NH has an appointment with her physician in two weeks to discuss concerns regarding her walking and mobility. BH will attend with her. NH is encouraged to notify her provider of any fall or near-fall she experiences, including details of when it happened, where she was, how it happened, what she was doing, how she was feeling and environmental conditions at the time. An easy to read form was made for her to fill out with this information at her request. NH will continue wearing her shoes as prescribed, the stairs will remain lit, there are plans to install support rails in every bathroom (they are currently only in the master bathroom upstairs). NH was also encouraged to obtain a device such as Life Alert or other medical alert system to assist in the case of a fall with no one around. They will discuss this at her next appointment with her physician.
Overall, BH and NH were very receptive to the teaching and plan of care created. Several risk factors were identified and plans were made to minimize future falls. The cost of falls compared to the cost of fall prevention was discussed and well-received by both NH and BH. The continuous need to reassess the environment and fall risks was emphasized. These subjects, specifically NH would benefit from a complete 10-step fall assessment and prevention plan as recommended in Kruschke and Butcher’s “Fall Prevention for Older Adults”.

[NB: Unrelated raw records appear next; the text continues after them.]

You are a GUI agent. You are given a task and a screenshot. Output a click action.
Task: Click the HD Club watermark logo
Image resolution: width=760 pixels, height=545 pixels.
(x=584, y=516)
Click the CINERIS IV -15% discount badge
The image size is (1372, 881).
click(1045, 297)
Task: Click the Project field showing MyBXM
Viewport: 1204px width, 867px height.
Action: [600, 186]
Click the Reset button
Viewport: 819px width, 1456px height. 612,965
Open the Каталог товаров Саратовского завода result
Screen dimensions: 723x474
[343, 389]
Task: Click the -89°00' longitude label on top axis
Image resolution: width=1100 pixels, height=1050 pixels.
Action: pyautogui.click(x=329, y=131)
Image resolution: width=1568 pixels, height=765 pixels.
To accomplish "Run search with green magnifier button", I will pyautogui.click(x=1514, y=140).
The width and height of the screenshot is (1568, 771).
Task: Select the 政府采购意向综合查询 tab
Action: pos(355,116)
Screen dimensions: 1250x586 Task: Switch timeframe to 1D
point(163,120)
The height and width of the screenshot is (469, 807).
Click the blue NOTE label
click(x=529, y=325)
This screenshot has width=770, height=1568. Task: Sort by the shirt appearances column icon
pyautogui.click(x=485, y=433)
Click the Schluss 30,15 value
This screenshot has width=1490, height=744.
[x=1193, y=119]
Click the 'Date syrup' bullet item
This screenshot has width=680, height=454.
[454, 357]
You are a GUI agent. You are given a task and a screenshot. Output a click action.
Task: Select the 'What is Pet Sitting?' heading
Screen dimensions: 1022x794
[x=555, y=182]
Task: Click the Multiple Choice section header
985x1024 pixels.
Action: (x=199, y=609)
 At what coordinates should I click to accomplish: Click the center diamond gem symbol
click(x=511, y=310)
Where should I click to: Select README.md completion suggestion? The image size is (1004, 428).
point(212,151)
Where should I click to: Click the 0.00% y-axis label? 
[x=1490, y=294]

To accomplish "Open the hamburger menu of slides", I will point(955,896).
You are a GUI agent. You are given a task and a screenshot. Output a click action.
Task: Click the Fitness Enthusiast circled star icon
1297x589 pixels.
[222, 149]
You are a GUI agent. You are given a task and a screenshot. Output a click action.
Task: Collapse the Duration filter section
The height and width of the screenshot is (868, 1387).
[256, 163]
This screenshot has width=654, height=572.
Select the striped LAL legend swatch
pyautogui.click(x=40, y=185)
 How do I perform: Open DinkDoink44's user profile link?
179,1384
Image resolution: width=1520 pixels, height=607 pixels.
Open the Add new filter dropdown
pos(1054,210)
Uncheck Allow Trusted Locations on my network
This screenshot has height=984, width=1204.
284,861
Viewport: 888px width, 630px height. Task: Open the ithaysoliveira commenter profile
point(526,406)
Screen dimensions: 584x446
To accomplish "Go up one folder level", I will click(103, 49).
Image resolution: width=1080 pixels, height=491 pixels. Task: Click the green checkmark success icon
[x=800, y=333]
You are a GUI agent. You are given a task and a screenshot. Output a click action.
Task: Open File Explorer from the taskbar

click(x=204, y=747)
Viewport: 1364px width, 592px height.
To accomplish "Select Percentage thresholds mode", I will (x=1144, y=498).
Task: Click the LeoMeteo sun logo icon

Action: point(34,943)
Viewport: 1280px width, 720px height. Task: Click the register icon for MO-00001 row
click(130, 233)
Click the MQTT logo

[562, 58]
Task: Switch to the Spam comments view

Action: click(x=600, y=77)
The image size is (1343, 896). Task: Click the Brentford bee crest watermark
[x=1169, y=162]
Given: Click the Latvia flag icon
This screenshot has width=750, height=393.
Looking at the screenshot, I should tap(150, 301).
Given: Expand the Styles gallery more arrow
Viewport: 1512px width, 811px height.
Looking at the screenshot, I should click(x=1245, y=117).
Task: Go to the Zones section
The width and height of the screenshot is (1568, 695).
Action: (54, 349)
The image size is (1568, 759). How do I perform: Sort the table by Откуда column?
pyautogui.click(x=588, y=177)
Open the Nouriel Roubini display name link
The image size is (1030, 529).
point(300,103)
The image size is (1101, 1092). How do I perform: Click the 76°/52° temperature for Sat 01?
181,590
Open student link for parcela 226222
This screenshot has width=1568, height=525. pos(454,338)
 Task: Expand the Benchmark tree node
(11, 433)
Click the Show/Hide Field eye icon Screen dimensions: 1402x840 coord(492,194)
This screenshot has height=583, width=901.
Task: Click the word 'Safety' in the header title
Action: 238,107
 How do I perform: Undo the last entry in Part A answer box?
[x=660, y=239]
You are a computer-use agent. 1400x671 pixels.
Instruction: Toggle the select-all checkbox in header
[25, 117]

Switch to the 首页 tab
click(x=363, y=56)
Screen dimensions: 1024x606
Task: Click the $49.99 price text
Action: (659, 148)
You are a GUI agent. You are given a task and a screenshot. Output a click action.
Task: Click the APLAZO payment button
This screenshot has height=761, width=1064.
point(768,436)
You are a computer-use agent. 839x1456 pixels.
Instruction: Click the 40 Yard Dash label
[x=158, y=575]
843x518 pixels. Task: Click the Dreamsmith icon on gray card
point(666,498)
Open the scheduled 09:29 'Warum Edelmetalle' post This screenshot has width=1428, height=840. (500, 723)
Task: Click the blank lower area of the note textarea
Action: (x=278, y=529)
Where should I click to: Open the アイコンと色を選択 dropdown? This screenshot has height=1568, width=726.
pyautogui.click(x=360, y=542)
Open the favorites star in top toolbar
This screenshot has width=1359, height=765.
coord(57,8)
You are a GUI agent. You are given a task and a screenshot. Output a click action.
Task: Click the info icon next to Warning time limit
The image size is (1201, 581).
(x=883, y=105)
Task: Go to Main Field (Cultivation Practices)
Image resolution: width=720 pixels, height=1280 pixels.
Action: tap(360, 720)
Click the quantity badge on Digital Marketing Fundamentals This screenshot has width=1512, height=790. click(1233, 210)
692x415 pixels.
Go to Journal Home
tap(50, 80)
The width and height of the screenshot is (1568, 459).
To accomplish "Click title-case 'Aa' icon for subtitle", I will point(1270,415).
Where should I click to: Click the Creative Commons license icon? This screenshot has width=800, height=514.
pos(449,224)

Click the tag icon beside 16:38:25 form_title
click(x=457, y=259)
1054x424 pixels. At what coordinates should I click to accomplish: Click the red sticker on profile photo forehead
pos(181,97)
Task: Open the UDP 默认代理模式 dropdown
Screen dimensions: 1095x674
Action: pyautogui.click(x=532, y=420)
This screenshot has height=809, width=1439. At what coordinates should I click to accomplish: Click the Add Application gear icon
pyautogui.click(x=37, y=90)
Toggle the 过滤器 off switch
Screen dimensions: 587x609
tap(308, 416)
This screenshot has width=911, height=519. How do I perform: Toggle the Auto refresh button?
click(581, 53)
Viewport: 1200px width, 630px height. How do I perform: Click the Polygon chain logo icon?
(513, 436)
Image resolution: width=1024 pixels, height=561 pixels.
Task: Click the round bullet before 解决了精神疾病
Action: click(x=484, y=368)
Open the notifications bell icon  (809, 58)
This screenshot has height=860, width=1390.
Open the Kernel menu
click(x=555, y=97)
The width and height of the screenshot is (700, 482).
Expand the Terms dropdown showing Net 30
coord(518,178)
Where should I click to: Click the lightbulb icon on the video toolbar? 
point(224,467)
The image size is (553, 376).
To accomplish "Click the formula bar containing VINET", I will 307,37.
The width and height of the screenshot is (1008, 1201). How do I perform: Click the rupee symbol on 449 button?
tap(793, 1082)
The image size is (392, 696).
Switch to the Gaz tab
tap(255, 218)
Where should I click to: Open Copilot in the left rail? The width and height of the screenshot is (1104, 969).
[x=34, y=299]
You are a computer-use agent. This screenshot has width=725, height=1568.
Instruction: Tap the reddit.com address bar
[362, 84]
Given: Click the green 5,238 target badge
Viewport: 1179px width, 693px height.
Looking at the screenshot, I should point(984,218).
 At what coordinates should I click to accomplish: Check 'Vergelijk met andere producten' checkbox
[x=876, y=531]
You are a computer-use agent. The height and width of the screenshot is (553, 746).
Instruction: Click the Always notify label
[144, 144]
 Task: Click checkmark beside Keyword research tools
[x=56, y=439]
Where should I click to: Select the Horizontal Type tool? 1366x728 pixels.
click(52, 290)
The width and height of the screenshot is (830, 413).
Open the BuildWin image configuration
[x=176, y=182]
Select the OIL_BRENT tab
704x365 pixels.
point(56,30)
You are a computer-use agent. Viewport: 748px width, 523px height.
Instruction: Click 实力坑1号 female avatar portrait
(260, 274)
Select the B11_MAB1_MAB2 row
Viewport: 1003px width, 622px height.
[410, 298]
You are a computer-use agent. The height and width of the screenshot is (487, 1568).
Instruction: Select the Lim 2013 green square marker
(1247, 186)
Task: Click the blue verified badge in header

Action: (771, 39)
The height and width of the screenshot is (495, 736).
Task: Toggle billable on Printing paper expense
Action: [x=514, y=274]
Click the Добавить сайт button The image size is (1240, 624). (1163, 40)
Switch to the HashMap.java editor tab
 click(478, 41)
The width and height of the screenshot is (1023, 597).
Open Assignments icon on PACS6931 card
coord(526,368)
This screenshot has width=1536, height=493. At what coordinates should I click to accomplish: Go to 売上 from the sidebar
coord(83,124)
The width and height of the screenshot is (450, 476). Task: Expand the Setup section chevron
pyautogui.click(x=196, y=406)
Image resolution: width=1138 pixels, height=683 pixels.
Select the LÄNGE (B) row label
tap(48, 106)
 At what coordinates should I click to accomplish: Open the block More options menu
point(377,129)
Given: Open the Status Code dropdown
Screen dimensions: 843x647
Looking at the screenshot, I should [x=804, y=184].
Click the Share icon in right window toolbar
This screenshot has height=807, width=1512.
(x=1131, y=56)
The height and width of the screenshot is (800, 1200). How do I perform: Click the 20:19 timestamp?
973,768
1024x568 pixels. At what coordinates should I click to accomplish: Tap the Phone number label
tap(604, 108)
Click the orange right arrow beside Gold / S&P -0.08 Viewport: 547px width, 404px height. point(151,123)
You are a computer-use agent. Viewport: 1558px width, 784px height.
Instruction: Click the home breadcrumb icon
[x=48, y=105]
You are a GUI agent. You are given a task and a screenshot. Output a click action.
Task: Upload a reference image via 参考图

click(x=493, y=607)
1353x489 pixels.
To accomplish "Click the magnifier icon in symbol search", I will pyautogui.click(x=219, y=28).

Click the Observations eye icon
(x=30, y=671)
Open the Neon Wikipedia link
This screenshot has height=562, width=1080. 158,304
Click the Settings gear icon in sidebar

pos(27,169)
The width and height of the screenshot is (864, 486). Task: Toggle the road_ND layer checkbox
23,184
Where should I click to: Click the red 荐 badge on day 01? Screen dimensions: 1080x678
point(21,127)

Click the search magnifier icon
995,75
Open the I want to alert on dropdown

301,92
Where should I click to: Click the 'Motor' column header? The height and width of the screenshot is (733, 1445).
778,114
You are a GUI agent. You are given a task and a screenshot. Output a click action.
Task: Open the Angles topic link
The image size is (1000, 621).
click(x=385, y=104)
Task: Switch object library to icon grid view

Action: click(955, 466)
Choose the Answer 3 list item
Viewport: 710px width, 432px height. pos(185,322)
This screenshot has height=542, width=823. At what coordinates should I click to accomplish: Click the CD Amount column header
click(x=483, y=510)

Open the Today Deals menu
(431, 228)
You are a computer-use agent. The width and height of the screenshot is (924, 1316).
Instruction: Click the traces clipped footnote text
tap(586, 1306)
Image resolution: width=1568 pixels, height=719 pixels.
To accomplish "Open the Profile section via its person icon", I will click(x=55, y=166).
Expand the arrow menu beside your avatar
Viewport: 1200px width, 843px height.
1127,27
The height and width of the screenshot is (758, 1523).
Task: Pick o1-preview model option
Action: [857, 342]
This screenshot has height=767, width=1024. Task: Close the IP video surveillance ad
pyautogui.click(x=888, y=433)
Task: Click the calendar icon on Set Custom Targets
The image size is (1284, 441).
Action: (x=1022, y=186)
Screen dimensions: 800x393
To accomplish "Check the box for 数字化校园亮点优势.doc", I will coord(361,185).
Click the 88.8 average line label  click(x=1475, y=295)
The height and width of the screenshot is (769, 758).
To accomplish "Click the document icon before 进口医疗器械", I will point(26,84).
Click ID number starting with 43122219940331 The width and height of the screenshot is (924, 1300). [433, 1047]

- Kruschke, C., & Butcher, H. K. (2017). Evidence-Based Practice Guideline: Fall Prevention for Older Adults. Journal of Gerontological Nursing, 43(11), 15-21. doi:10.3928/00989134-20171016-01
- Materials for Your Older Patients | STEADI – Older Adult Fall Prevention | CDC Injury Center. (2019, February 1). Retrieved from https://www.cdc.gov/steadi/patient.html
- Soriano, T. (2008). Falls in the community-dwelling older adult: A review for primary-care providers. Clinical Interventions in Aging, Volume 2, 545-553. doi:10.2147/cia.s1080
- Touhy, T. A., & Jett, K. F. (2016). Ebersole & Hess toward healthy aging: Human needs & nursing response (9th ed.). St. Louis, MO: Elsevier.